Anacapri pronta a lanciare il referendum consultivo sulle slot machine. Il sindaco Franco Cerrotta, infatti, poterà all'attenzione del consiglio comunale l'indizione della consultazione popolare sulla problematica del gioco d'azzardo. L'obiettivo è coinvolgere l'intera cittadinanza del comune alto dell'isola azzurra per mettere la parola fine alla ludopatia e alle slot machine.

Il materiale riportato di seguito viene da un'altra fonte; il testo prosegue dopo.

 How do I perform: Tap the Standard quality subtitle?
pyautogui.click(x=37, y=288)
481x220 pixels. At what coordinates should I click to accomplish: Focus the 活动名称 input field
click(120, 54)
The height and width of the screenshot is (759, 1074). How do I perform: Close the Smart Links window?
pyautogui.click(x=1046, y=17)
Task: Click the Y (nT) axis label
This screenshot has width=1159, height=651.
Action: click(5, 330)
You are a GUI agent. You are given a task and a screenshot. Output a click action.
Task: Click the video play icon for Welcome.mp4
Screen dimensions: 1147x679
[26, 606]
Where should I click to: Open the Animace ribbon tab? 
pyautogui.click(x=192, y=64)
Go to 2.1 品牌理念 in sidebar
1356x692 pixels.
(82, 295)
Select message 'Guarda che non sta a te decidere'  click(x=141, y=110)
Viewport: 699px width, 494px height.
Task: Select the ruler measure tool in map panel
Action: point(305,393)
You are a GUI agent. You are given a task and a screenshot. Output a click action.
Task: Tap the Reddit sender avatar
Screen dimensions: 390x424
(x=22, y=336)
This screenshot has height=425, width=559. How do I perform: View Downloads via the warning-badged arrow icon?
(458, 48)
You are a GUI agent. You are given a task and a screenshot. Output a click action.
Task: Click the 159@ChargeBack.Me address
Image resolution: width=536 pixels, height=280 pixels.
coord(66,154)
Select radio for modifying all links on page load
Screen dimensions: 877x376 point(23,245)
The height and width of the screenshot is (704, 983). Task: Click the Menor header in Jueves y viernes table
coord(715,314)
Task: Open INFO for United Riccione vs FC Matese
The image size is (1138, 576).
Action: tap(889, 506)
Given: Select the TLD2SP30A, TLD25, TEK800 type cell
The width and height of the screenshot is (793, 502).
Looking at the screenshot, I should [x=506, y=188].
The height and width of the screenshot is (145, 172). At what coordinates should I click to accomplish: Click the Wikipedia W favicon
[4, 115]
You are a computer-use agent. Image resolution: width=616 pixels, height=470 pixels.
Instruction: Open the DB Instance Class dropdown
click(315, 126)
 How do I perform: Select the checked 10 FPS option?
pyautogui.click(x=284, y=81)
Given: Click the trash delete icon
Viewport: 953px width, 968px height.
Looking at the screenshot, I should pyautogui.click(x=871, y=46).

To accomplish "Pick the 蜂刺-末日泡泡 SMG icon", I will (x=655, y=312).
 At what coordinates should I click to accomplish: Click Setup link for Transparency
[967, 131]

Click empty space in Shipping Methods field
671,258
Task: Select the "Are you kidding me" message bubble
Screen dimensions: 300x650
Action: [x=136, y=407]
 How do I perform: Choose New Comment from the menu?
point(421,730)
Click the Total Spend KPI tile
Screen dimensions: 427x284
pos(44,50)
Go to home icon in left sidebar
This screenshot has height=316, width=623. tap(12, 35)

ROMA - Anacapri pronta a lanciare il referendum consultivo sulle slot machine. Il sindaco Franco Cerrotta, infatti, poterà all'attenzione del consiglio comunale l'indizione della consultazione popolare sulla problematica del gioco d'azzardo. L'annuncio è stato dato dallo stesso primo cittadino attraverso un post pubblicato sulla pagina istituzionale del Comune. L'obiettivo è coinvolgere l'intera cittadinanza del comune alto dell'isola azzurra per mettere la parola fine alla ludopatia e alle slot machine.

CONTRO LUDOPATIA E SLOT MACHINE - Saranno gli anacapresi, nel caso il referendum dovesse essere approvato, a stabilire se vorranno o meno continuare a convivere con le macchinette e i videopoker. Se il referendum si farà, i cittadini saranno chiamati ad esprimere la propria opinione sul regolamento sui giochi leciti che è stato da poco approvato dal consiglio comunale. Le sale da gioco, le agenzie di scommesse e i pubblici esercizi individuati dovranno essere distanti almeno 150 metri da istituti scolastici di qualsiasi grado, luoghi di culto, cimiteri, impianti sportivi e centri giovanili o altri istituti frequentati soprattutto da giovani, attrezzature balneari e spiagge.

REFERENDUM IN CONCOMITANZA CON REGIONALI - La prossima primavera, oltre che per le consultazioni delle Regionali, Anacapri andrà al voto per il referendum anti videopoker. Il consiglio comunale, all'unanimità, ha approvato l'indizione della consultazione popolare contro le slot machine e gli anacapresi saranno chiamati a decidere sì o no alle macchinette mangiasoldi in occasione delle prossime elezioni regionali. «Sei favorevole a tenere distanti dai luoghi sensibili i locali che ospitano le slot machine e le new slot?»: questo il testo del quesito referendario approvato dal Consiglio. «Vogliamo nuovamente sollecitare la coscienza dei veri commercianti - ha detto il sindaco Franco Cerrotta - chiedendo loro di non accettare le installazioni di questi giochi cosiddetti leciti nei loro locali e di dismettere immediatamente quelli già installati. Siamo convinti che questa sia una grande truffa che, in questo momento particolare che sta attraversando il Paese, suona come una vera e proprie peste», ha concluso.